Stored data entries
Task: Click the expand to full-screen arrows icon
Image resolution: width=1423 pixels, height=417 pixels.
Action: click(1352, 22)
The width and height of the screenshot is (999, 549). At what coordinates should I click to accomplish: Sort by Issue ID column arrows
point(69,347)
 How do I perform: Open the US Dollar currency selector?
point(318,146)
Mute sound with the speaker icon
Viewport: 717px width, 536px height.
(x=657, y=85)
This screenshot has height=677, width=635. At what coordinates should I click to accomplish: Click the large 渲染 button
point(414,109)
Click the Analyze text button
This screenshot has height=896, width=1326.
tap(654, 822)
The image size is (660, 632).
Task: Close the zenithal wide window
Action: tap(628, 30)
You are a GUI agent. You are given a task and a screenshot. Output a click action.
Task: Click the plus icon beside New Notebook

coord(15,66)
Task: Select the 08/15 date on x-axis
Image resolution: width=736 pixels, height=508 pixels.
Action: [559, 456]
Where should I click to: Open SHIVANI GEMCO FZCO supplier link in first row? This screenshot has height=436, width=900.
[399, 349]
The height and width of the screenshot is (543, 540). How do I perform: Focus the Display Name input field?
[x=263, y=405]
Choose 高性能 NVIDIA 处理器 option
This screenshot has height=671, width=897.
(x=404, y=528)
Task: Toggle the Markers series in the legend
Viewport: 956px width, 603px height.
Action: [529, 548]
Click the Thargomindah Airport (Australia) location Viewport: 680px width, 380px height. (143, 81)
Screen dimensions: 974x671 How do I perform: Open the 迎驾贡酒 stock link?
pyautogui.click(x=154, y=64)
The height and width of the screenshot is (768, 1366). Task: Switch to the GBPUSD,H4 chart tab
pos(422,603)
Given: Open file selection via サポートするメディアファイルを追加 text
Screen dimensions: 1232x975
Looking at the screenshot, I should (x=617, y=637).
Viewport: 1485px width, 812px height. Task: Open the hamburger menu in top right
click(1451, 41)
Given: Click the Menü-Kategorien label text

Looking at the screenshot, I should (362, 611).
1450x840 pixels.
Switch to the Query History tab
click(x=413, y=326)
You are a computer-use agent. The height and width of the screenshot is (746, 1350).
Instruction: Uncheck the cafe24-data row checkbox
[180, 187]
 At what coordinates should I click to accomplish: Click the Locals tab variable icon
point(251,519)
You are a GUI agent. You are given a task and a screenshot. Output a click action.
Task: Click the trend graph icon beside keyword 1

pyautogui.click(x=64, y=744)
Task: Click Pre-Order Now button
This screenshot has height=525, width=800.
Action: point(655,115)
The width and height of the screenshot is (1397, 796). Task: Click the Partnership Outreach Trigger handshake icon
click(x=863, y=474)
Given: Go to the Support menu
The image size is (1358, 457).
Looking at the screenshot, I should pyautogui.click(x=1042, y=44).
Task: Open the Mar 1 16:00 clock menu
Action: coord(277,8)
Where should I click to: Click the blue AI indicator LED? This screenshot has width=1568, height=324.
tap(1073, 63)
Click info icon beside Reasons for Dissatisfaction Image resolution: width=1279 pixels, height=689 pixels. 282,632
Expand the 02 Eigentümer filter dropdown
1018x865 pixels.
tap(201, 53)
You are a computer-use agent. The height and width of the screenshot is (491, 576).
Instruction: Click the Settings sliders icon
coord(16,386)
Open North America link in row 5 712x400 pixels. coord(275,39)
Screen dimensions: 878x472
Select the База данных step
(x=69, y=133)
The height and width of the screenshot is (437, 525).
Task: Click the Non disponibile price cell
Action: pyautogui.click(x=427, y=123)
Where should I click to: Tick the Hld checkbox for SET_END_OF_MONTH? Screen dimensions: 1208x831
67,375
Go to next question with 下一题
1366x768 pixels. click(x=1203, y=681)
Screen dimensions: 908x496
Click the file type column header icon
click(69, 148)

Task statement
All lines above that include the word "computer" should be located and copied.

Your solution
You are a computer-use agent. The height and width of the screenshot is (746, 1350).
You are a computer-use agent. The height and width of the screenshot is (491, 576).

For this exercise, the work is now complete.